Innovative library program gets kids active and fine-free in Buffalo, NY

By on

Approximately 42 percent of youths under 17 in Erie County, New York have Buffalo & Erie County Public Library cards. But nearly a quarter of that total, 18,000 youth, have fines or other suspensions on their cards that prevent them from accessing library resources.

The question was: how to get these library card holders back in good standing while also promoting the value of library cards more broadly?

Under the guidance of Director Mary Jean Jakubowski, the library and its partners designed a sports equipment lending and library card amnesty program called “Play Down Your Fines.” Piloted at the Isaías González-Soto Branch Library, located in an immigrant-rich neighborhood and next to a city park, the program expunged all fines, fees and charges from accounts when children borrow and return sports equipment, such as soccer, lacrosse, and snowshoe kits.

Since the program formally kicked off in July 2019, sports equipment kits have been borrowed 435 times. Of that number, 260 children (more than half of the total participants) under the age of 17 took advantage of Play Down Your Fines, representing the removal of a total of $16,500 in fines/fees from their library card accounts.

This summer, the Buffalo & Erie County Public Library plans to expand the program the summer of 2021 to include seven selected additional libraries and the Library’s bookmobile in underserved neighborhoods throughout Erie County, NY.

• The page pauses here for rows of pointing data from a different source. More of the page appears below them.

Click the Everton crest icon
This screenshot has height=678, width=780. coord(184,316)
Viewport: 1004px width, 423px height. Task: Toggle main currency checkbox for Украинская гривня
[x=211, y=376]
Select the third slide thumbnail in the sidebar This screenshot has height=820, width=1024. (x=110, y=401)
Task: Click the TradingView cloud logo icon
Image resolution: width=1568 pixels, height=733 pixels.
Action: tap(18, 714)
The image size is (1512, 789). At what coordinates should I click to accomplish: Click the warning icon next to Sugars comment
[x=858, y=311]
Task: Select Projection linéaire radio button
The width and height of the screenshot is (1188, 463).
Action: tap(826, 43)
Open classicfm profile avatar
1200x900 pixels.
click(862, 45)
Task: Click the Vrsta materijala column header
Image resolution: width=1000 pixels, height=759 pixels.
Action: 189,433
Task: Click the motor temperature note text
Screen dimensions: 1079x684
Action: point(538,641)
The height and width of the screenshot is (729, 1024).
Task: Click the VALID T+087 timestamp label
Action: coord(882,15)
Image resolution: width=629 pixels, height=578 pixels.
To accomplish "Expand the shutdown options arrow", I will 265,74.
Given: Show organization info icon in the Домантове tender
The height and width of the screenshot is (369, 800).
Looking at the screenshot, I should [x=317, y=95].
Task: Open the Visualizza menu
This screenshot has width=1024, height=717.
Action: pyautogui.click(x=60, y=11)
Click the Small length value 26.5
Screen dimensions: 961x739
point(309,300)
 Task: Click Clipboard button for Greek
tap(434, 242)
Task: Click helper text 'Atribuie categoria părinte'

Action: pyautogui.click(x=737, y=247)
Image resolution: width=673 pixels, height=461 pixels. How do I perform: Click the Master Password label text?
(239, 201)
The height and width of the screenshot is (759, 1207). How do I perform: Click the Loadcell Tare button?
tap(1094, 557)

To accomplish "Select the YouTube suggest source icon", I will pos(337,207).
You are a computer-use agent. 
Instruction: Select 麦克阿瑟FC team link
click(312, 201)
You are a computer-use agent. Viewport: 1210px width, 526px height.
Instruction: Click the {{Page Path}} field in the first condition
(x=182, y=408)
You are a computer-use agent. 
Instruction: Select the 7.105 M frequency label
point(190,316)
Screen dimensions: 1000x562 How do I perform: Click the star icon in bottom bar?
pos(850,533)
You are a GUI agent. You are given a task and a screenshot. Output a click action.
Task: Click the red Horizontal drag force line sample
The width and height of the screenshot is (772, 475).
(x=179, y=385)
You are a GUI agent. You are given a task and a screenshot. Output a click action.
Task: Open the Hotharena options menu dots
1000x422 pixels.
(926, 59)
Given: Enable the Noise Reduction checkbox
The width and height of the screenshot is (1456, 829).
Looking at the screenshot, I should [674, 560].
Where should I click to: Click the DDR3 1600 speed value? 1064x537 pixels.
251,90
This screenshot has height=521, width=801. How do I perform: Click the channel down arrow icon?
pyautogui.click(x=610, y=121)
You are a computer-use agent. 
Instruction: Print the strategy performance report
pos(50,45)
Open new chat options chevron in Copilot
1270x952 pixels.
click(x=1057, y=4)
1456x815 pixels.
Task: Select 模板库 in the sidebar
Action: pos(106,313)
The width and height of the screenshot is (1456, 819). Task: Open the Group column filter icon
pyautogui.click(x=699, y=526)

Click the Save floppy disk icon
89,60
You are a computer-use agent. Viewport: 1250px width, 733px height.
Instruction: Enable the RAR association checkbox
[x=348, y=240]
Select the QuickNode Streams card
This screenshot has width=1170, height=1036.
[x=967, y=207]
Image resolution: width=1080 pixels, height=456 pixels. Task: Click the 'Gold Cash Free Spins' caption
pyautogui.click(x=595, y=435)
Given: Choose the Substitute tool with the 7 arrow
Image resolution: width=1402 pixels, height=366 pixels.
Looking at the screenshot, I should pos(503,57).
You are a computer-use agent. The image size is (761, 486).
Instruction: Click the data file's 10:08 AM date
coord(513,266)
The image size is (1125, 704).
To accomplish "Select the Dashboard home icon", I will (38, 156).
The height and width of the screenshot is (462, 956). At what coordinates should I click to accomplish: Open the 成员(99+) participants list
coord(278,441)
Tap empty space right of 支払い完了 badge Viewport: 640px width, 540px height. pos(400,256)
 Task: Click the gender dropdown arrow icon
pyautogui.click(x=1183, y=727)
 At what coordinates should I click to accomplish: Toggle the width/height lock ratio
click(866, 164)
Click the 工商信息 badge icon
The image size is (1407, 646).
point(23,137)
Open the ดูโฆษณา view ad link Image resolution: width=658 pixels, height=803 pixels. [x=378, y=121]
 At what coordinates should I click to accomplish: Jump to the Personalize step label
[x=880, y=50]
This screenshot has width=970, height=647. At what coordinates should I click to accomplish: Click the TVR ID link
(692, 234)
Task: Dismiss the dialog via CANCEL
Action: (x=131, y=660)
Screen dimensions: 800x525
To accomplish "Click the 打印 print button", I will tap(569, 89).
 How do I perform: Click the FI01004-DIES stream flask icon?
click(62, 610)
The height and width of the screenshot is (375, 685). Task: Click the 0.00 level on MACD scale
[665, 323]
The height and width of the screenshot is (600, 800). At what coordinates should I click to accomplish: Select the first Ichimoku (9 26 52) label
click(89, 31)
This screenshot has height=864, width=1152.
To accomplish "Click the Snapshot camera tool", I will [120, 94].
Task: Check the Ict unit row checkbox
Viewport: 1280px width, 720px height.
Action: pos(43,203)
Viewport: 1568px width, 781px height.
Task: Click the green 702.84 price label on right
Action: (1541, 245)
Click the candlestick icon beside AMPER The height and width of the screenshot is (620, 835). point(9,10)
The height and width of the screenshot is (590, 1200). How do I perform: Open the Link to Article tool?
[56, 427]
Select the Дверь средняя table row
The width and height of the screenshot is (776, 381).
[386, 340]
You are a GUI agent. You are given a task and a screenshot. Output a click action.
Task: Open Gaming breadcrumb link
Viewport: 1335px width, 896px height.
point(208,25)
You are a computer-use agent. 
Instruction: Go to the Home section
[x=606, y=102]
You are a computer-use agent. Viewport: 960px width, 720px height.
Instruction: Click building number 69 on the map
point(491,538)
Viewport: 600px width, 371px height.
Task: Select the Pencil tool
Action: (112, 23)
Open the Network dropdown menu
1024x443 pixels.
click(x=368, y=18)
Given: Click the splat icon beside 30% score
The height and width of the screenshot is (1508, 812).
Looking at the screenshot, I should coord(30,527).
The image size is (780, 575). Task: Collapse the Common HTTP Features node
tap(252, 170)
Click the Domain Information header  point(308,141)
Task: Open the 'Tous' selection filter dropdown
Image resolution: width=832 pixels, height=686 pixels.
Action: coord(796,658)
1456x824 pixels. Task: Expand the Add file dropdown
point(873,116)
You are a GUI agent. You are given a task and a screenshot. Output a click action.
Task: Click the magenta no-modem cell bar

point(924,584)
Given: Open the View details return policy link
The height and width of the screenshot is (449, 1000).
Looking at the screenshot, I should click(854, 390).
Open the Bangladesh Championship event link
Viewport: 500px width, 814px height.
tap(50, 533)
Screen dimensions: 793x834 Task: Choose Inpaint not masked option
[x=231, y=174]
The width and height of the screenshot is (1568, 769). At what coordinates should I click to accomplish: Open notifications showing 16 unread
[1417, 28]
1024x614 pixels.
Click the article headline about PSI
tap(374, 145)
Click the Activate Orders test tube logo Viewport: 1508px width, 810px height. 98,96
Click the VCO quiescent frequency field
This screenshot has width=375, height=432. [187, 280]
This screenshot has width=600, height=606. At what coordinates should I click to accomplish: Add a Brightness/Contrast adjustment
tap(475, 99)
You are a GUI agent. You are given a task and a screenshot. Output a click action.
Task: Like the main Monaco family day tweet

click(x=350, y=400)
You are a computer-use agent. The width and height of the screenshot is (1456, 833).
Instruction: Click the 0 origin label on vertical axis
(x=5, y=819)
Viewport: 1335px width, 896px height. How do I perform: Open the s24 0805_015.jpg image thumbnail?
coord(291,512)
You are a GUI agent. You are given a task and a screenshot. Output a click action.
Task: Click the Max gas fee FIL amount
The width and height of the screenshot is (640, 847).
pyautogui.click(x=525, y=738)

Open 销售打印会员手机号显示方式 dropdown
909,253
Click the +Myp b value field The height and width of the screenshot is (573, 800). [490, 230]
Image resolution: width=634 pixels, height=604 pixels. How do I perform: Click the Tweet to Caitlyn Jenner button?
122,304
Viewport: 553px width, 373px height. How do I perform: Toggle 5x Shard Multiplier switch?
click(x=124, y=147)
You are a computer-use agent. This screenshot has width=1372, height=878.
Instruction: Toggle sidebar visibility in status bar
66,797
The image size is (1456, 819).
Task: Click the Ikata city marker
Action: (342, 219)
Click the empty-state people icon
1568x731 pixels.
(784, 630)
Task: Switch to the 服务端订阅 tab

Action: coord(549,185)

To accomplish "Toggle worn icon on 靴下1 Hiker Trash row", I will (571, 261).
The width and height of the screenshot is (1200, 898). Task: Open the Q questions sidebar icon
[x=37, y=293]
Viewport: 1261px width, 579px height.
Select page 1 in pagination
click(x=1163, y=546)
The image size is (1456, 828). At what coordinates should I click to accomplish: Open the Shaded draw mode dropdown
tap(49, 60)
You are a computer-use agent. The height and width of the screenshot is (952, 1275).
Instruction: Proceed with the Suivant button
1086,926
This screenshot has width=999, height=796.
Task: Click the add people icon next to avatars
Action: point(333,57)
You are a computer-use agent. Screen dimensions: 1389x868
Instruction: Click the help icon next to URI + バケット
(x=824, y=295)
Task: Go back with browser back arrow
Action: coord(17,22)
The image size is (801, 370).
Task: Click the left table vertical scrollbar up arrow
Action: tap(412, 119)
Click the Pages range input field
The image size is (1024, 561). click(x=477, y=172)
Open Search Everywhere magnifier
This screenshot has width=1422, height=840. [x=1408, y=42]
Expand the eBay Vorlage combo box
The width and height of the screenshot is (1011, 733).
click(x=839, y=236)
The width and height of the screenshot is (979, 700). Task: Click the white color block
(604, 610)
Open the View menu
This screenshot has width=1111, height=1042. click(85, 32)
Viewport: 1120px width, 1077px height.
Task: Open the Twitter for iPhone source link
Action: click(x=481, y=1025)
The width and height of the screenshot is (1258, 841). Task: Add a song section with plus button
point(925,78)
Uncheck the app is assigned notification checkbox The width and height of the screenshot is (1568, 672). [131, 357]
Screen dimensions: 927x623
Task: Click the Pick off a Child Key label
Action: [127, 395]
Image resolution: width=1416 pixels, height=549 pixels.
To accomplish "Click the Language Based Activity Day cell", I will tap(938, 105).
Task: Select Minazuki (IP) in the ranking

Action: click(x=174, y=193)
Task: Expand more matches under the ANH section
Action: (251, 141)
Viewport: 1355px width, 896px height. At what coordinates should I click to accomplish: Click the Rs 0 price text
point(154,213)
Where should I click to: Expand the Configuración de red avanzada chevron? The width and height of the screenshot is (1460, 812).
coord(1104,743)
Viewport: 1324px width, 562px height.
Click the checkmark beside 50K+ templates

The Exercise for the Body and Mind - Children’s Library Card Amnesty Program and Sports Equipment Lending Program was recognized in June as the winner of American Library Association’s Penguin Random House Library Award for Innovation. The award, supported by Penguin Random House, the world’s largest trade book publisher, recognizes U.S. libraries and librarians who create lasting innovative community service programs that successfully inspire and connect with new readers.